Güncelleme Tarihi:
Bize biraz kendinizden bahseder misiniz?
- 16 yıllık profesyonel spor (voleybol) hayatını 2 sene önce noktalayan ve yeni bir kariyer oluşturma mücadelesi veren, hayatın zorluklarına tek başına göğüs germeye çalışan biriyim.
Voleybola başlama hikayeniz nedir?
- 10 yaşındaydım; ailem, komşularımız ve öğretmenlerim sık sık fiziğimin spora çok uygun olduğunu söylüyordu. Onların sayesinde spor okuluna kayıt olup voleybolla tanıştım. Spor maceram da böylece başlamış oldu.

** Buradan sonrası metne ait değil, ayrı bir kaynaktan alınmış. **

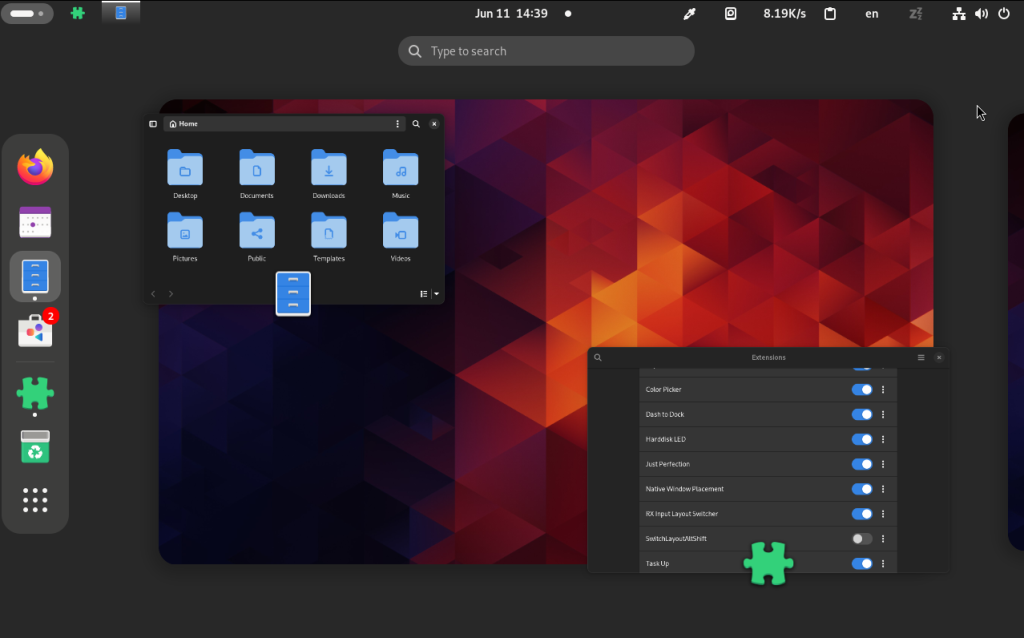Open the date and time menu

[511, 14]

Başka sporlar da yapıyor musunuz?
- Spor benim için su içmek gibi... Yaşamımda önemini yitirmeyecek yegane şey fitness. Sıklıkla fitness yapıyorum, arada skydiving gibi ekstrem sporları deniyorum.
Geçmişte Fenerbahçe’de oynadığınızı biliyoruz, bu süreci ve tecrübeyi bize anlatır mısınız?
- Fenerbahçe, benim Vakıfbank’tan sonra Türkiye’de oynamak istediğim tek kulüptü. Gerçi önce İtalya’ya transfer oldum, sonrasında da kısmet İtalya’dan Fenerbahçe’ye gelmekmiş. Fenerbahçe en büyük hayalim olduğu için sözleşmeyi bile okumadan kabul ettim. Belki diğer tercihler, beni bugün kişisel olarak daha başarılı kılardı. Ancak ben hep hislerim ve hayallerimin peşinden giden biriyimdir. Bu konuda da öyle yaptım ve hiç pişmanlık duymadım.
Başka nerelerde oynadınız?
- Birçok önemli takımda yer aldım. Emlak TOKİ, Vakıfbank, İtalya Riso Scotti, Fenerbahçe...
“Survivor”a katıldıktan sonra tüm Türkiye’nin tanıdığı bir isim oldunuz. Yarışmanın size kattığı şeyler nelerdir, orada neler yaşadınız?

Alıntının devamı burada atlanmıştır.